In der am 18. Juni ausgestrahlten Sendung Nuhr im Ersten XXL hatte Nuhr angedeutet, dass es die Sicherheit erhöhen könnte, einen Partner vor dem Sex besser kennenzulernen. Zudem behauptete er, die Wahrscheinlichkeit, in einer Beziehung auf einen Femizid-Täter zu treffen, sei „praktisch gleich null“. Diese Aussagen zogen schnell scharfe Kritik nach sich.
In einem Facebook-Beitrag wies Nuhr den Vorwurf zurück, er habe Femizide verharmlost. Er betonte, er habe sich niemals über das Thema lustig gemacht und werde dies auch nie tun. Zudem nahm er zu dem stellen, was er als „völlig überzogene, pauschale Verunglimpfung“ von Männern bezeichnete, und sprach sich gegen eine Kollektivschuld aus. Besonders kritisierte er den Begriff „strukturell“ und dessen Verwendung, um Männer mit systemischer Verantwortung in Verbindung zu bringen.
Offizielle Zahlen unterstreichen das Ausmaß des Problems: Allein 2024 registrierte das Bundeskriminalamt (BKA) 328 Tötungsdelikte an Mädchen und Frauen in Deutschland. Nuhr selbst bezog sich auf Schätzungen von 300 bis 350 Femiziden pro Jahr. Fast 80 Prozent der Opfer von Partnerschaftsgewalt in Deutschland sind weiblich – in diesem Jahr waren es rund 136.000 betroffene Frauen.

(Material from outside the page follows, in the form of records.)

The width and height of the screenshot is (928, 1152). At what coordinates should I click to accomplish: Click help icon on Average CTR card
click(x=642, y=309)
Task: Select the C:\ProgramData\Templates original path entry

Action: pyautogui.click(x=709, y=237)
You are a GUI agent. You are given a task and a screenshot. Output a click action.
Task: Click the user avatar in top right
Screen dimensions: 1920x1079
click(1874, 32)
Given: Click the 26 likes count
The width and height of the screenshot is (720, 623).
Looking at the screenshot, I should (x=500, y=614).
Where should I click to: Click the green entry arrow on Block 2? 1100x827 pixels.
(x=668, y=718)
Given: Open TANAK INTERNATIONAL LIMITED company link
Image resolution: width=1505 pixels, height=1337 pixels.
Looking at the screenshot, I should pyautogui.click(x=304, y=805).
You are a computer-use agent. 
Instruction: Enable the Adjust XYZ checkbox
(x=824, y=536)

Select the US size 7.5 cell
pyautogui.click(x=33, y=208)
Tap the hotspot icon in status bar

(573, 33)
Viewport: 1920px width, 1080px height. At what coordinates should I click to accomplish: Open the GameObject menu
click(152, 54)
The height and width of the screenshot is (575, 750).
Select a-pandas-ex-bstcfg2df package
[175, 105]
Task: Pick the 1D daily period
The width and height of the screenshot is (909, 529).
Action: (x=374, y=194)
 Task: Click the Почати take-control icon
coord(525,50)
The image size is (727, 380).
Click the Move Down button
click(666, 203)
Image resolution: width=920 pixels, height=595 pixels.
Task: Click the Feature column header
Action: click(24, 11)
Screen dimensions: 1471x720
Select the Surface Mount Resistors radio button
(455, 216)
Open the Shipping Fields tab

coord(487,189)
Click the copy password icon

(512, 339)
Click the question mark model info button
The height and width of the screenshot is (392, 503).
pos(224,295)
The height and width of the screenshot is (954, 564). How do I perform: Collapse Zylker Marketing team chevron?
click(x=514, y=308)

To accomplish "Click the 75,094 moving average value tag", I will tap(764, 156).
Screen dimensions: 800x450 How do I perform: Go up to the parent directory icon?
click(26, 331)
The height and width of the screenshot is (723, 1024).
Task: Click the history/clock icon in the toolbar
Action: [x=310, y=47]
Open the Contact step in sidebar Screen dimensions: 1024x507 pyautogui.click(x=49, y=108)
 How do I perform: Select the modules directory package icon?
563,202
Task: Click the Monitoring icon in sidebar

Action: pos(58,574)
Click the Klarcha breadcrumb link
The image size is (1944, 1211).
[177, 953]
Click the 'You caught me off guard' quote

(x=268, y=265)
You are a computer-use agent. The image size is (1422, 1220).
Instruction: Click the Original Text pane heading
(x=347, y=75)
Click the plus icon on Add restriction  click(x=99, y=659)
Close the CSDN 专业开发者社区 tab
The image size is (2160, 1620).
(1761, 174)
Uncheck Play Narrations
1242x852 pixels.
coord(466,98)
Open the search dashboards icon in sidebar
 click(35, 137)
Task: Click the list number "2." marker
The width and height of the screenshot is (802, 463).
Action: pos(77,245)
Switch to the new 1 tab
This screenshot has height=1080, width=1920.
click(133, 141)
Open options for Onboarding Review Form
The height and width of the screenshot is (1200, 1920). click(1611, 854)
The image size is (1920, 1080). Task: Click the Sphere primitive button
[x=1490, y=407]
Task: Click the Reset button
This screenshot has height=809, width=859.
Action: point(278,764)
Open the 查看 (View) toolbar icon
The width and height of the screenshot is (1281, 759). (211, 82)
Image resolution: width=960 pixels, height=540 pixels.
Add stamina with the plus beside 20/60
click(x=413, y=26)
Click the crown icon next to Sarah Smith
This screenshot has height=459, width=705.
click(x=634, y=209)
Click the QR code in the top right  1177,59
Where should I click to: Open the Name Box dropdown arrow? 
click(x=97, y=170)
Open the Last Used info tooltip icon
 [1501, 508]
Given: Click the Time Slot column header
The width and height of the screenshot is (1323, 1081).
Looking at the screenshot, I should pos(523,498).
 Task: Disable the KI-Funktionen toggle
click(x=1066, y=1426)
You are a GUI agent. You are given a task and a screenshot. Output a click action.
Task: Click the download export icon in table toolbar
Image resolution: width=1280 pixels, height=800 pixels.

Die Kontroverse um Nuhrs Äußerungen und seine spätere Rechtfertigung lenkt den Blick auf die anhaltende Debatte über Gewalt gegen Frauen in Deutschland. Während seine Aussagen die öffentliche Diskussion verschärft haben, bestätigen die offiziellen Statistiken die erschreckende Verbreitung von Femiziden und häuslicher Gewalt im Land.